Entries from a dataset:
--- Start ---

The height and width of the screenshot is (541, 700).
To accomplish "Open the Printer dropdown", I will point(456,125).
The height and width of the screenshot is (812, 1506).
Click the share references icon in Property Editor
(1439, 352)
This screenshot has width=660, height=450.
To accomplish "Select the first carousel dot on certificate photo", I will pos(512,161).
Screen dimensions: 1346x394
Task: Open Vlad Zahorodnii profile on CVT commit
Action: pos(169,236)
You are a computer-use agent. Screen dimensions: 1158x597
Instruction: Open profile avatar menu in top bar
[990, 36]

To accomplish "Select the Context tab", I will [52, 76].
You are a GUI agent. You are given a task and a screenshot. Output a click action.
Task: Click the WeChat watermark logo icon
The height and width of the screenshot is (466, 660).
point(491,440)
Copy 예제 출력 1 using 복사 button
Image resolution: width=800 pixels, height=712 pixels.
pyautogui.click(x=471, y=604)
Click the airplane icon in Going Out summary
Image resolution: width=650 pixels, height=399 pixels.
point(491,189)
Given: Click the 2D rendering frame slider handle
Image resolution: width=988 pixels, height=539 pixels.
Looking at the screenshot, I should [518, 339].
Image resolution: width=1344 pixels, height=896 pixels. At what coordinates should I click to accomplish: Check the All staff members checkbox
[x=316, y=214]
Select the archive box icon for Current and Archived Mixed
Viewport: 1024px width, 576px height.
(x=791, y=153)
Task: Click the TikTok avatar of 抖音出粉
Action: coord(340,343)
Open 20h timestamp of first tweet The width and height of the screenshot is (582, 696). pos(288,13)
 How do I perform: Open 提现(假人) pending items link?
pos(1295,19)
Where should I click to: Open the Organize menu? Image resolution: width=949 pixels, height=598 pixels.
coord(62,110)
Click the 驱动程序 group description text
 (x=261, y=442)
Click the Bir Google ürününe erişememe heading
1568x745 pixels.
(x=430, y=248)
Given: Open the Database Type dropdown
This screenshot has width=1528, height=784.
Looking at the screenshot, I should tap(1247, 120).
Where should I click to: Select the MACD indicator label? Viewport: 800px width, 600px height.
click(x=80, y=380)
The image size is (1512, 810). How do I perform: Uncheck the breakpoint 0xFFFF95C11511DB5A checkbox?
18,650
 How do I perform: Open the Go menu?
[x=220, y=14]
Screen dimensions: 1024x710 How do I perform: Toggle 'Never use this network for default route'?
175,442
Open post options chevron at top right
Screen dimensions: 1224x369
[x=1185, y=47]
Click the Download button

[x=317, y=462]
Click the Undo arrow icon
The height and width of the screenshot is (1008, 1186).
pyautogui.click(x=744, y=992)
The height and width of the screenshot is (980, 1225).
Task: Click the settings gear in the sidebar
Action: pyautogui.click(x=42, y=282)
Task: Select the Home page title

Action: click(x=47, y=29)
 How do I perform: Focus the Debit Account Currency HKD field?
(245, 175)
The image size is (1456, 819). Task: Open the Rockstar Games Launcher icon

--- End ---

→ Request
Output every line of the listing above as a Markdown table with two columns, Row and Line. Number the rows and skip any blank lines.

→ Result of this exercise
| Row | Line |
|---|---|
| 1 | The height and width of the screenshot is (541, 700). |
| 2 | To accomplish "Open the Printer dropdown", I will point(456,125). |
| 3 | The height and width of the screenshot is (812, 1506). |
| 4 | Click the share references icon in Property Editor |
| 5 | (1439, 352) |
| 6 | This screenshot has width=660, height=450. |
| 7 | To accomplish "Select the first carousel dot on certificate photo", I will pos(512,161). |
| 8 | Screen dimensions: 1346x394 |
| 9 | Task: Open Vlad Zahorodnii profile on CVT commit |
| 10 | Action: pos(169,236) |
| 11 | You are a computer-use agent. Screen dimensions: 1158x597 |
| 12 | Instruction: Open profile avatar menu in top bar |
| 13 | [990, 36] |
| 14 | To accomplish "Select the Context tab", I will [52, 76]. |
| 15 | You are a GUI agent. You are given a task and a screenshot. Output a click action. |
| 16 | Task: Click the WeChat watermark logo icon |
| 17 | The height and width of the screenshot is (466, 660). |
| 18 | point(491,440) |
| 19 | Copy 예제 출력 1 using 복사 button |
| 20 | Image resolution: width=800 pixels, height=712 pixels. |
| 21 | pyautogui.click(x=471, y=604) |
| 22 | Click the airplane icon in Going Out summary |
| 23 | Image resolution: width=650 pixels, height=399 pixels. |
| 24 | point(491,189) |
| 25 | Given: Click the 2D rendering frame slider handle |
| 26 | Image resolution: width=988 pixels, height=539 pixels. |
| 27 | Looking at the screenshot, I should [518, 339]. |
| 28 | Image resolution: width=1344 pixels, height=896 pixels. At what coordinates should I click to accomplish: Check the All staff members checkbox |
| 29 | [x=316, y=214] |
| 30 | Select the archive box icon for Current and Archived Mixed |
| 31 | Viewport: 1024px width, 576px height. |
| 32 | (x=791, y=153) |
| 33 | Task: Click the TikTok avatar of 抖音出粉 |
| 34 | Action: coord(340,343) |
| 35 | Open 20h timestamp of first tweet The width and height of the screenshot is (582, 696). pos(288,13) |
| 36 |  How do I perform: Open 提现(假人) pending items link? |
| 37 | pos(1295,19) |
| 38 | Where should I click to: Open the Organize menu? Image resolution: width=949 pixels, height=598 pixels. |
| 39 | coord(62,110) |
| 40 | Click the 驱动程序 group description text |
| 41 |  (x=261, y=442) |
| 42 | Click the Bir Google ürününe erişememe heading |
| 43 | 1568x745 pixels. |
| 44 | (x=430, y=248) |
| 45 | Given: Open the Database Type dropdown |
| 46 | This screenshot has width=1528, height=784. |
| 47 | Looking at the screenshot, I should tap(1247, 120). |
| 48 | Where should I click to: Select the MACD indicator label? Viewport: 800px width, 600px height. |
| 49 | click(x=80, y=380) |
| 50 | The image size is (1512, 810). How do I perform: Uncheck the breakpoint 0xFFFF95C11511DB5A checkbox? |
| 51 | 18,650 |
| 52 |  How do I perform: Open the Go menu? |
| 53 | [x=220, y=14] |
| 54 | Screen dimensions: 1024x710 How do I perform: Toggle 'Never use this network for default route'? |
| 55 | 175,442 |
| 56 | Open post options chevron at top right |
| 57 | Screen dimensions: 1224x369 |
| 58 | [x=1185, y=47] |
| 59 | Click the Download button |
| 60 | [x=317, y=462] |
| 61 | Click the Undo arrow icon |
| 62 | The height and width of the screenshot is (1008, 1186). |
| 63 | pyautogui.click(x=744, y=992) |
| 64 | The height and width of the screenshot is (980, 1225). |
| 65 | Task: Click the settings gear in the sidebar |
| 66 | Action: pyautogui.click(x=42, y=282) |
| 67 | Task: Select the Home page title |
| 68 | Action: click(x=47, y=29) |
| 69 |  How do I perform: Focus the Debit Account Currency HKD field? |
| 70 | (245, 175) |
| 71 | The image size is (1456, 819). Task: Open the Rockstar Games Launcher icon |